- [ABOUT THIS EXERCISE] State the count of lines below in which the word "agent" appears, and add nothing.

Segment Start: DATASET ENTRIES

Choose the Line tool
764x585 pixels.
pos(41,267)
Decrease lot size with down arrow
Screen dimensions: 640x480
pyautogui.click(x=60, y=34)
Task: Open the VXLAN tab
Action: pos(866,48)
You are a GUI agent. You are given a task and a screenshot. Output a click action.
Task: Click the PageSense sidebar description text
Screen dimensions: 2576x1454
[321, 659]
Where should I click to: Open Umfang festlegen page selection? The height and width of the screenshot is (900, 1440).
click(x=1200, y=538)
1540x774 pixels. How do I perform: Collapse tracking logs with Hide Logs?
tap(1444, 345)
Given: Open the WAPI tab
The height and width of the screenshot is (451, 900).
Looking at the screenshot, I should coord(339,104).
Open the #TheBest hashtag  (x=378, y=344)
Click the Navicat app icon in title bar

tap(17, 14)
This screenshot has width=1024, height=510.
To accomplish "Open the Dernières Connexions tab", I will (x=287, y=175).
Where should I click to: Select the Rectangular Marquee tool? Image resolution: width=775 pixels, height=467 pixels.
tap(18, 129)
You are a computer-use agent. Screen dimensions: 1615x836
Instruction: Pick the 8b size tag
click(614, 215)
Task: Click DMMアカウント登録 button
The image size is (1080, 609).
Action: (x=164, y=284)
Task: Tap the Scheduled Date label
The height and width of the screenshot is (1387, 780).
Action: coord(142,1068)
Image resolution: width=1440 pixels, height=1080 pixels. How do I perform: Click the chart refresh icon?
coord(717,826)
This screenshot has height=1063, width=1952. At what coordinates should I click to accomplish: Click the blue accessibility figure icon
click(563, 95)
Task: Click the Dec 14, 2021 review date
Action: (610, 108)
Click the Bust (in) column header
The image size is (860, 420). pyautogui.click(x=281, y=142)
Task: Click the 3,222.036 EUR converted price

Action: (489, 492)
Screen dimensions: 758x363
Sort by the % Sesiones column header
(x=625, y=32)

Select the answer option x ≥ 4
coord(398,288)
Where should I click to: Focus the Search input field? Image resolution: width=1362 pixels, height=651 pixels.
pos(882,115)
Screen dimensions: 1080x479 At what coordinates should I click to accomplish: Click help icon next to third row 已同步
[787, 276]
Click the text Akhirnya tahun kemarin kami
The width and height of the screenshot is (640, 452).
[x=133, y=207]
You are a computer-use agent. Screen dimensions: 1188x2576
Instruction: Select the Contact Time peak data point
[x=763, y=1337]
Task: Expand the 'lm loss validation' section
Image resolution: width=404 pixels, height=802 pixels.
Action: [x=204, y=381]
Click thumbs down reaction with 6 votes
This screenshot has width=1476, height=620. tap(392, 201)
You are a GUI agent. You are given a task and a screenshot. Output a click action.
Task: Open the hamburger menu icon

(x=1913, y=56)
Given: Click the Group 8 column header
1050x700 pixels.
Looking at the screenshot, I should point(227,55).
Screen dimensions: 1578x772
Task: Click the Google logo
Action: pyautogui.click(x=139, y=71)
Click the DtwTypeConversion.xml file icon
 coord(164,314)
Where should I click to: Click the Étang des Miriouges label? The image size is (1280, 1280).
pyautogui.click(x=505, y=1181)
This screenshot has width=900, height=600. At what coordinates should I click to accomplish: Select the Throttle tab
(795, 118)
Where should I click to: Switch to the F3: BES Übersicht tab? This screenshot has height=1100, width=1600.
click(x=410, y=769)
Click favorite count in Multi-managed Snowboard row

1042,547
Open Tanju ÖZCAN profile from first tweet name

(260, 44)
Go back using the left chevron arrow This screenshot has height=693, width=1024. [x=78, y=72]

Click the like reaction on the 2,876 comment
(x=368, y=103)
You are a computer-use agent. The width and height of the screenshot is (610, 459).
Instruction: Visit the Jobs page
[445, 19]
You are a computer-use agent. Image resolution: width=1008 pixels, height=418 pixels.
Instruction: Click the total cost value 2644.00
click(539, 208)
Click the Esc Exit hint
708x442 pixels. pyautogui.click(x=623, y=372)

Segment End: DATASET ENTRIES

- [ANSWER BELOW] 6